GANverse3D differs from them by the fact that it generates a 3D models from a single image. This is a particularly complex task because a 2D image does not show all the angles of an object, and therefore the GAN must generate them to complete the model. The difficulty of the problem is that only three types of “objects” have been highlighted in the research: birds, horses and cars.
And the only use case that Nvidia deems strong enough for now is in cars. To highlight this new GAN, the company took the example of the legendary KITT, the Pontiac Firebird with its own consciousness at the heart of the K2000 television series (Knight Rider in the original version). The model used was trained on 55,000 images of cars (presenting several angles of view).

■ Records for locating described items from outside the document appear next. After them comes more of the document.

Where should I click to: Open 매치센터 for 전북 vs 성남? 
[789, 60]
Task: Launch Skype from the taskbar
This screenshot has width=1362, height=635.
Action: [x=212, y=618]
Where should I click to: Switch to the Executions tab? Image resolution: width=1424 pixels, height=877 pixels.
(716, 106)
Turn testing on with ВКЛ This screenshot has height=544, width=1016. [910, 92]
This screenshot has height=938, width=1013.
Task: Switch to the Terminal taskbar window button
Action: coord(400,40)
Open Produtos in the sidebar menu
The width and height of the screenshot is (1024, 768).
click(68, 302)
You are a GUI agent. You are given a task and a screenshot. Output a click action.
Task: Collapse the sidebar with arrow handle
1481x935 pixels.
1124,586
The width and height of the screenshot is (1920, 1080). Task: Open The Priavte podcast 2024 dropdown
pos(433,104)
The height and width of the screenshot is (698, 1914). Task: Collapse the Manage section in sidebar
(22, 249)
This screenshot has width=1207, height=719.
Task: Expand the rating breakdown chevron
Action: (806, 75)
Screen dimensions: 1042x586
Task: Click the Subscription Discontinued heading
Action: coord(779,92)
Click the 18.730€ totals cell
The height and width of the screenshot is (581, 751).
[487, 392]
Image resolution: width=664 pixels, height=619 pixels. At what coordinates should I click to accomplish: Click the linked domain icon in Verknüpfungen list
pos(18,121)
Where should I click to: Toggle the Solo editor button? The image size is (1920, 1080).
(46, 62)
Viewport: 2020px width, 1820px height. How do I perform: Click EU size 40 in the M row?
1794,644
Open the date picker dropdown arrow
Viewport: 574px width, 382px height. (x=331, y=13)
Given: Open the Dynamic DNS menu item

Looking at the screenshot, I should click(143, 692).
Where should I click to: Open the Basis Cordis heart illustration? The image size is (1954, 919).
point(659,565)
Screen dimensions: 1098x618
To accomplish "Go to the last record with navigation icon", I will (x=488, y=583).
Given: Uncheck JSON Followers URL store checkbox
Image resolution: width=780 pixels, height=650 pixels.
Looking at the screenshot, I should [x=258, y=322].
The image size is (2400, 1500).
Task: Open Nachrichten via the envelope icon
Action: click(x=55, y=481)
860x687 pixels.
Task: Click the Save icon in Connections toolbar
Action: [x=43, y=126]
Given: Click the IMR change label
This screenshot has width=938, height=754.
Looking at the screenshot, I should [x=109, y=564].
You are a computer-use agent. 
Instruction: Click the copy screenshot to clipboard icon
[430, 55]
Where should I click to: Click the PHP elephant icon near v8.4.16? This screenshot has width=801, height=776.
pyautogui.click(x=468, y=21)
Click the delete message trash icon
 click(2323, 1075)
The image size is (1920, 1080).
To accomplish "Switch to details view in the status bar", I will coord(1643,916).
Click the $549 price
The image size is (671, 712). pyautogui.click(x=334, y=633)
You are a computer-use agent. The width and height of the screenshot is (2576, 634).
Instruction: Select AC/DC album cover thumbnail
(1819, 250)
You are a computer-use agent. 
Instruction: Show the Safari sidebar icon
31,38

He is able to distinguish the different elements of a car, such as headlights, windows or wheels. Once the training is finished, a single KITT image is enough to build the 3D model. Once the textures are generated by the GAN, the Omniverse and PhysX tools are used to improve their quality and make them look more realistic, then place it in a context of driving with other cars to produce a video. While training the GAN takes several days in the data center, inference from the image only takes 65 milliseconds on a V100 GPU, according to Sanja Fidler, director of the Nvidia research lab in Toronto.
As the video and illustrative image in this article show, the result is not of exceptional visual quality, but it is still superior to what a reverse graphics type network trained on Pascal3D can do, d ‘after Nvidia. And Richard Kerris, who runs Omniverse at Nvidia, sees real uses for car manufacturers. “When creating promotional images, the featured vehicle requires a lot of effort and attention, but the context elements that are in the background don’t need as much detail,” he explains.
GANverse3D, he says, is a way to quickly create these background elements for free. It could also be applied to any other illustration requiring cars, such as artist visions for urban development projects. And since GANverse3D works with Omniverse, the models it generates can quickly be imported into designers’ usual design tools.